→ **Texte source**:
+ + + +

Pour Marisol Perez Tello, députée du parti Chrétien de Centre-Droit, « Antauro est un homme qui a besoin qu’on le regarde, qu’on l’écoute, qu’on l’applaudisse, et qui utilise le fait d’être le frère du président pour obtenir cette notoriété ».

À l’origine, les frères étaient d’ailleurs assez proches, et ont mené ensemble une rébellion pendant les derniers jours de la présidence d’Albert Fujimori, en 2000. Un gouvernement perçu comme illégitime par nombre d’observateurs qui a fini par s’effondrer à la suite d’allégations de fraudes électorales.
Si Ollanta a constamment modéré son image depuis, Antauro a de plus en plus adopté des positions autoritaires et ultra-nationalistes. Il apparaît mégalomane, prétentieux et ose se comparer à Pachacutec, le dernier empereur Inca.

Pour le président Humula, éviter d’être éclaboussé par les scandales engendrés par Antauro, ne s’avère pas aisé. Il justifie sa discrétion à l’égard de son frère en expliquant que « le président de la République, en tant que chef d’État, ne devrait pas évoquer ses problèmes familiaux. Il doit se concentrer sur les questions qui concernent uniquement l’État.»

Pourtant, en ne prenant pas position sur les agissements de son frère et les privilèges dont il bénéficie, Ollanta Humala a négligé une histoire de famille, qui se transforme en véritable affaire d’État.

+ + + +

→ **Consignes écrites**:
1/ D'après le texte source, à qui Antauro ose-t-il se comparer ?
2/ Recopiez tout le passage du texte source, depuis « Si Ollanta a » jusqu'à « véritable affaire d’État. ».

+ + + +

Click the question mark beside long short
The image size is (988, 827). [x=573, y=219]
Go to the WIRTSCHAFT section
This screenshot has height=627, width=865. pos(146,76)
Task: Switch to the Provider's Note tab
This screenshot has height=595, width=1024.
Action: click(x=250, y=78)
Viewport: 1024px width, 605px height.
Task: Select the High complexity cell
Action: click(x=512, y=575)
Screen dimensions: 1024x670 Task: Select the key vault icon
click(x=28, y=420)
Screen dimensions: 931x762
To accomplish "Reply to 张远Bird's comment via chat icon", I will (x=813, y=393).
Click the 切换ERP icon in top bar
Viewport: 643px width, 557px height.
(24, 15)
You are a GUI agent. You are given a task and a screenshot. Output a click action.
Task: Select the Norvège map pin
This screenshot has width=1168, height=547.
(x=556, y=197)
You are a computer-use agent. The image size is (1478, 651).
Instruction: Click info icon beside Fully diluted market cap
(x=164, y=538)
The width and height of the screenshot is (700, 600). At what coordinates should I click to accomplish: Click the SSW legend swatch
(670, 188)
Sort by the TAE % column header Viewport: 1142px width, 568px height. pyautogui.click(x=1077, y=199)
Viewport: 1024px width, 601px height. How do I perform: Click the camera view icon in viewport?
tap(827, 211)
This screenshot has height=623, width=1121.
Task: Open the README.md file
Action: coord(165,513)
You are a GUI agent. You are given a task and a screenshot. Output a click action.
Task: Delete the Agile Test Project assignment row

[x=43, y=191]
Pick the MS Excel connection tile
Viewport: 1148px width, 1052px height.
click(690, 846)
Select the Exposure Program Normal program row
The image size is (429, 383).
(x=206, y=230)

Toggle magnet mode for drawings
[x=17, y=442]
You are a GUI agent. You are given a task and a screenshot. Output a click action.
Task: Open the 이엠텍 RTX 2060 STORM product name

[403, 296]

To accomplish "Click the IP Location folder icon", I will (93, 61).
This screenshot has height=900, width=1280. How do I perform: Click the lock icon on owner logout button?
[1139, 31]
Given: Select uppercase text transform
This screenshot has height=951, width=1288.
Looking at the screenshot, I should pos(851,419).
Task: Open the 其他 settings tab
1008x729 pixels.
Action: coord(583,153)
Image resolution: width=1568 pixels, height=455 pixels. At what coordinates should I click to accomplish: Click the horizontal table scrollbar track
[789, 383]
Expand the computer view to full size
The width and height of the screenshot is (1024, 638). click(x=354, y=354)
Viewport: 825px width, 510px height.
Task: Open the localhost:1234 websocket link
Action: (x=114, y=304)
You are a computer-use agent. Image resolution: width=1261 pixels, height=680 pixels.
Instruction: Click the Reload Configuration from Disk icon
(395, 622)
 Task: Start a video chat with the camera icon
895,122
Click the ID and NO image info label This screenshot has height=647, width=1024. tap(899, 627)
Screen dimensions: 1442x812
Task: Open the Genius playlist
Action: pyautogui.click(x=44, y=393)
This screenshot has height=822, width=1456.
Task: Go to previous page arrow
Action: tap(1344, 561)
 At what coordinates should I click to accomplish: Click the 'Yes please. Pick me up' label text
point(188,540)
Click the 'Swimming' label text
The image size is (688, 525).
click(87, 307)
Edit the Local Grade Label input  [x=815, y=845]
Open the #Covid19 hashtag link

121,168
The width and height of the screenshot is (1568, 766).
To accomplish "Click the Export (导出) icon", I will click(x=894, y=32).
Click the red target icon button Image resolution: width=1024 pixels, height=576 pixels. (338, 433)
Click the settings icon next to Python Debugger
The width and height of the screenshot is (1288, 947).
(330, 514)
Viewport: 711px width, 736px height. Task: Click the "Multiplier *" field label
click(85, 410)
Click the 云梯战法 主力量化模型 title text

+ + + +

→ **Réponses par consigne**:
1/ À Pachacutec, le dernier empereur Inca.

2/
Si Ollanta a constamment modéré son image depuis, Antauro a de plus en plus adopté des positions autoritaires et ultra-nationalistes. Il apparaît mégalomane, prétentieux et ose se comparer à Pachacutec, le dernier empereur Inca.

Pour le président Humula, éviter d’être éclaboussé par les scandales engendrés par Antauro, ne s’avère pas aisé. Il justifie sa discrétion à l’égard de son frère en expliquant que « le président de la République, en tant que chef d’État, ne devrait pas évoquer ses problèmes familiaux. Il doit se concentrer sur les questions qui concernent uniquement l’État.»

Pourtant, en ne prenant pas position sur les agissements de son frère et les privilèges dont il bénéficie, Ollanta Humala a négligé une histoire de famille, qui se transforme en véritable affaire d’État.